Continue the SAP PI/PO overview below, starting after its last line, the AS2 Adapter entry.

### PROVIDED PASSAGE
※
This means an ABAP developer calls the generated proxy class in their program exactly like a local function module — without writing any network or XML code. PI/PO picks up the call, applies the configured routing and mapping, and delivers to the target system. ABAP Proxy is faster and more reliable than adapter-based SAP-to-PI communication, and it is the recommended pattern for any integration between an ABAP-based SAP system and PI/PO.

On the PI/PO side, ABAP Proxy uses a dedicated communication channel (the ABAP Proxy sender channel), which requires no adapter configuration — the communication is internal to the SAP NetWeaver stack.

SAP PI vs SAP PO: Key Differences

  • Architecture: PI typically runs on dual-stack (ABAP + Java) in versions before 7.31; PO runs on a single Java stack only, simplifying administration.
  • BPM capability: PI supports only ccBPM (cross-component BPM) with limited workflow modeling; PO provides full BPMN 2.0 process design with human tasks and escalations.
  • Business rules: BRM is available only in PO, not in standalone PI.
  • REST support: Native REST adapter available from PO 7.5 onwards; PI required third-party adapters for REST.
  • Version relationship: PO includes all PI functionality — any organization running PO has complete PI capabilities plus orchestration.
  • End of maintenance: Both reach end of mainstream SAP maintenance in December 2027.

Common Adapters in SAP PI/PO

  • IDoc Adapter: SAP-native batch document exchange between SAP systems — the most common A2A adapter in ECC landscapes.
  • RFC Adapter: Synchronous calls to SAP function modules and BAPIs; enables real-time SAP-to-SAP communication.
  • SOAP Adapter: Web services over HTTP/HTTPS; essential for third-party system integration via standard web services.
  • REST Adapter (PO 7.5+): RESTful API connectivity for cloud and modern application integration.
  • JDBC Adapter: Direct database connectivity for SQL-based data exchange with non-SAP databases.
  • SFTP/FTP Adapter: File-based integration for batch data transfers — logistics, banking, HR file exchanges.
  • AS2 Adapter: B2B EDI communication over HTTPS with encryption and signing; required for many EDI trading partner connections.
※
### EXTRACTED RECORDS
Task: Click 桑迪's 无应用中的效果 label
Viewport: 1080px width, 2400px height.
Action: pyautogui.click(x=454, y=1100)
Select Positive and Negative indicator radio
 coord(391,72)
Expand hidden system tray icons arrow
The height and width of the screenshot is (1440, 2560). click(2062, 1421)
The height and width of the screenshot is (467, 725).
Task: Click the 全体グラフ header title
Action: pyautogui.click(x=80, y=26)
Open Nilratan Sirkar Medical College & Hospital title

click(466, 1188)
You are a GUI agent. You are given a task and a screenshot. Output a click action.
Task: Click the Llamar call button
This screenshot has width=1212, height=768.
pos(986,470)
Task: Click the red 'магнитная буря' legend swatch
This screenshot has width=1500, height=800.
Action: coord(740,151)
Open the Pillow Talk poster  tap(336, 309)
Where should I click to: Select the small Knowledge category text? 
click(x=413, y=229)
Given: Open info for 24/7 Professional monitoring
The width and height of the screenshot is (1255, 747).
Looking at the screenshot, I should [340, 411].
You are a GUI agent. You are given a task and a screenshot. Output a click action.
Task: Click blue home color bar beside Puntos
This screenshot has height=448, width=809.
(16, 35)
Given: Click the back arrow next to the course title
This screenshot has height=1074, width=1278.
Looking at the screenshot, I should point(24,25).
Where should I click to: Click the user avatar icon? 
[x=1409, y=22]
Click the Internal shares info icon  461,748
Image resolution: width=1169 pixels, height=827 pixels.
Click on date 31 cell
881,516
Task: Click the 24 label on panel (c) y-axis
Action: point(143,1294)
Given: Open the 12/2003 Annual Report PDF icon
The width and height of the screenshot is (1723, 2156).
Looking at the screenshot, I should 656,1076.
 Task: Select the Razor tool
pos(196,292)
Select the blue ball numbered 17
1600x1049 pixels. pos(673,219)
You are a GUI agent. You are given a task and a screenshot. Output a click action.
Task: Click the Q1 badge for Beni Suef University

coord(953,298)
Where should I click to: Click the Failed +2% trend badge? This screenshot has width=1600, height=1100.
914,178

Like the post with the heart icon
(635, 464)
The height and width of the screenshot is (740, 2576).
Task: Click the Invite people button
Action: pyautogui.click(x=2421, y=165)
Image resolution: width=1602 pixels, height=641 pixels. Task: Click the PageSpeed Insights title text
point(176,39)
※
### THE ANSWER
  • Mail Adapter: Email-triggered integration and email delivery of processed output.
  • ABAP Proxy: Direct ABAP-to-PI/PO communication without an adapter; the preferred SAP-to-SAP integration method.

Third-party adapter providers (including MIP) extend the standard library with additional connectors for cloud platforms, banking APIs, and marketplace integrations.

SAP PI/PO vs SAP Integration Suite

With SAP PI/PO reaching end of mainstream maintenance in December 2027, the strategic successor is SAP Integration Suite — a cloud-native integration platform on SAP Business Technology Platform (BTP).

  • Deployment: PI/PO is on-premise; Integration Suite is cloud-native with hybrid extension via Edge Integration Cell.
  • Maintenance: PI/PO ends December 2027; Integration Suite is SAP’s active strategic investment.
  • Capabilities: Integration Suite adds API management, event mesh, AI-assisted mapping, and pre-built integration content alongside the Cloud Integration engine.
  • Licensing: Integration Suite uses consumption-based subscription; PI/PO uses perpetual license.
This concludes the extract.